Vente aux enchères : Le Violon d’Ingres de Man Ray pourrait devenir la photo la plus chère du monde

Dos à l’objectif, une femme mystérieuse laisse entrevoir de 3/4 son visage. Il s’agit de Kiki de Montparnasse, muse et amante de Man Ray, modèle de Foujita, de Kisling et de bien d’autres artistes du Montparnasse de l’entre-deux-guerres. Elle revient au-devant de la scène, après que la maison de vente Christie’s a annoncé la mise aux enchères en mai prochain d’un tirage du Violon d’Ingres de plus célèbre des photographes surréalistes. Avant cela, la photographie sera exposé dans les locaux parisiens de Christie’s, du 14 au 22 mars. Elle pourrait détrôner Rhein II (1999) du photographe allemand Andreas Gursky, vendu en 2011 pour 4,3 millions de dollars, et qui est, à ce jour, la photographie la plus chère de l’Histoire.

Un hommage au peintre néoclassique bientôt indétrônable ?

La liaison de Man Ray avec Alice Ernestine Prin, alias Kiki, lui inspire en 1924 l’allégorie du Violon d’Ingres. Le regard de côté, elle cache un mystère et dévoile partiellement son corps, de dos, tandis qu’un tissu entoure le bas de sa hanche. Man Ray s’écarte ici de la représentation mimétique de la réalité, en introduisant un « calque » sur la photographie originelle. Le dos de la jeune femme arbore en effet deux taches d’encres, en forme de f, qui représentent les ouïes d’un violon. Il s’agit des deux fentes situées sur la table du violon, de chaque côté du chevalet, servant à augmenter les vibrations du violon et donc la qualité de l’acoustique. Man Ray, admirateur de Jean-Auguste-Dominique Ingres, imprime ici le passe-temps favori du peintre de Montauban, le violon, sur un cliché photographique. Le titre de son l’œuvre est donc un hommage au maître néoclassique, qui voulait aussi être reconnu comme violoniste.

Man ray, Le Violon d’Ingres, 1924, tirage estimé à 5.000.000-7.000.000 de dollars ©Christie’s 2022 LTD – BD

D’autre part, le motif du nu féminin de Man Ray fait référence à la célèbre Baigneuse Valpinçon (1808) ainsi qu’au Bain Turc (1863) d’Ingres, où les modèles, représentés de dos et coiffés d’un turban, dévoilent leur nudité avec pudeur. Ici, Les deux ouïes, réalisées à la mine de plomb et à l’encre de Chine, soulignent les courbes de la jeune femme, devenue violon, tandis que sa blancheur est sublimée par la noirceur du fond.

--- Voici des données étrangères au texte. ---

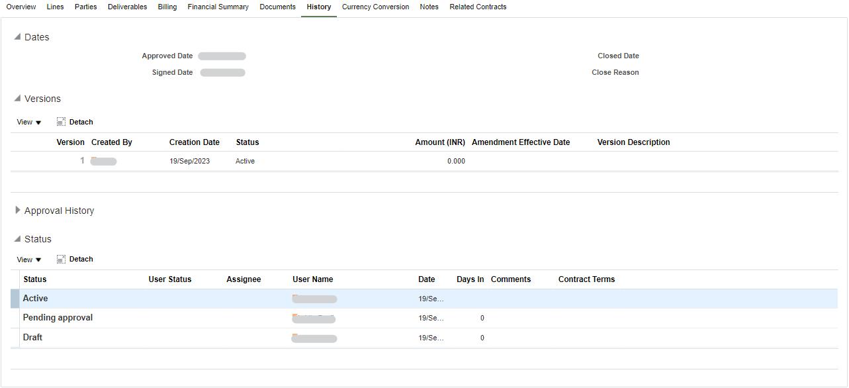Viewport: 849px width, 388px height.
Task: Detach the Status table
Action: tap(75, 259)
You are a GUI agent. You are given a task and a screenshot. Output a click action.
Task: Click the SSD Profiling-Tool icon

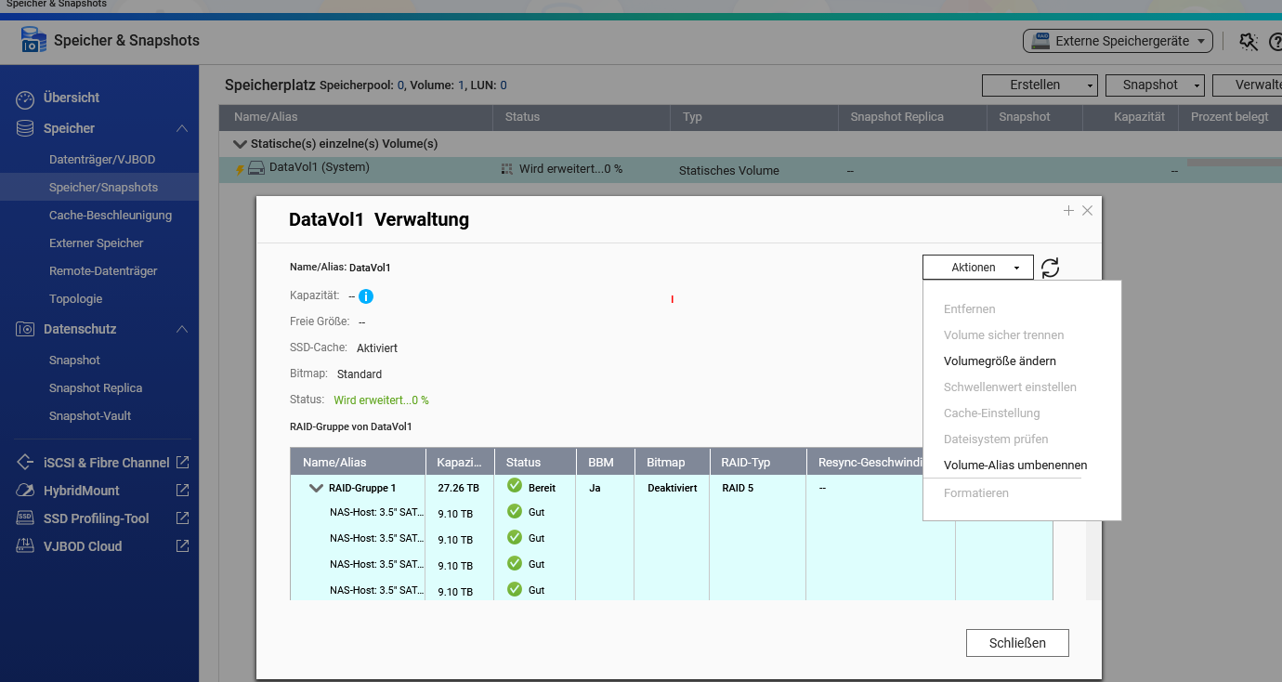tap(26, 518)
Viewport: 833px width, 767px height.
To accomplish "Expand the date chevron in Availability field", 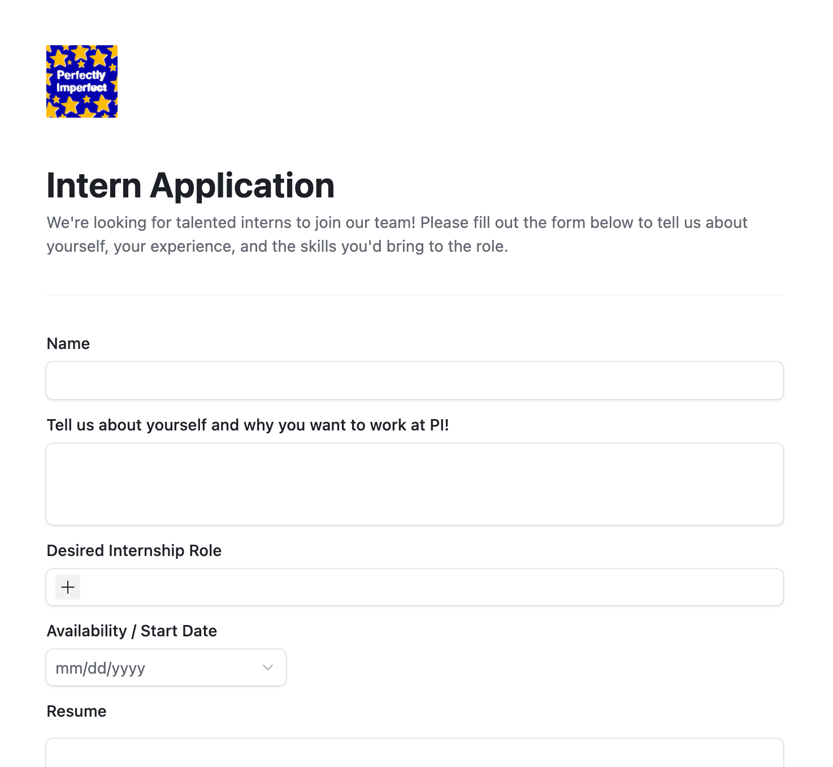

Jean-Auguste Dominique Ingres, La Baigneuse Valpinçon, 1808, huile sur toile, 146 x 98 cm, musée du Louvre ©️Wikimedia Commons / rGallerix.ru

Cette photographie cristallise toute la créativité dadaïste et surréaliste, deux mouvements qui avaient pour point commun la volonté de renverser les codes de l’art ainsi que le goût de l’excentricité et de l’absurde. Par cette démarche artistique, la photographie devient de plus en plus autonome et créative, en laissant place à l’incrustation d’autres motifs artistiques, aux collages et aux montages.

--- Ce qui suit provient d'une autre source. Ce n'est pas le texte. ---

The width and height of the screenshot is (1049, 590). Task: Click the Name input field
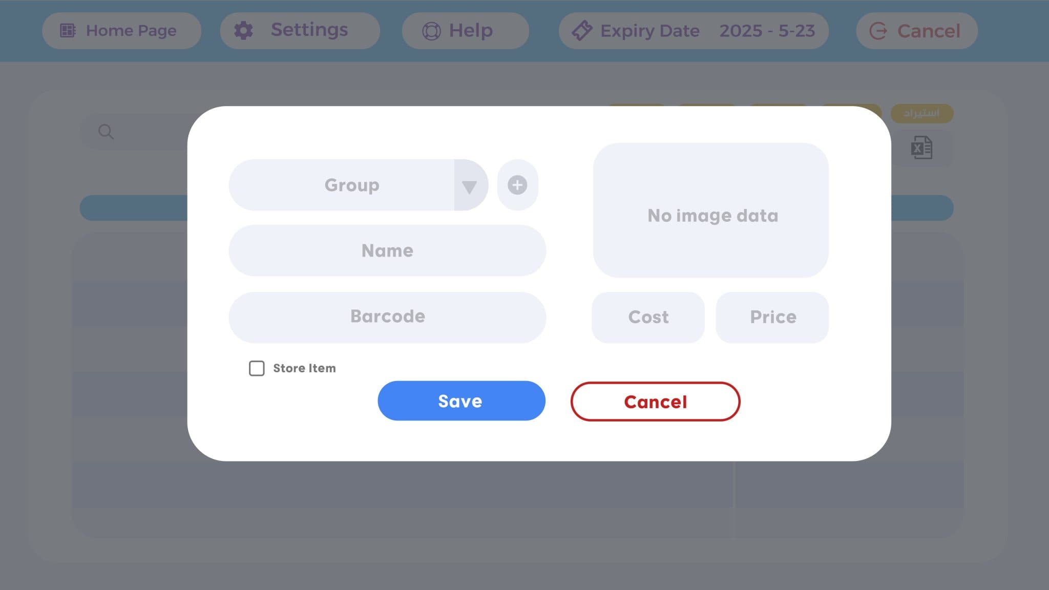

La mise aux enchères de cette photographie est un évènement : il s’agirait du tirage original que l’artiste avait conservé dans ses archives personnelles jusqu’en 1962. Depuis, l’œuvre avait rejoint la collection d’art surréaliste de Rosalind Gersten Jacobs et Melvin Jacobs, parmi lesquels se trouvent peintures, photographies, bijoux et sculptures d’inspiration surréaliste. La collection, estimée à 20 millions de dollars au total, sera proposée aux enchères en mai prochain, au Rockefeller Center (New York). Le Violon d’Ingres pourrait sans doute détrôner le précédent record de l’artiste, Noire et blanche (1926), parti pour 3 millions de dollars en 2007.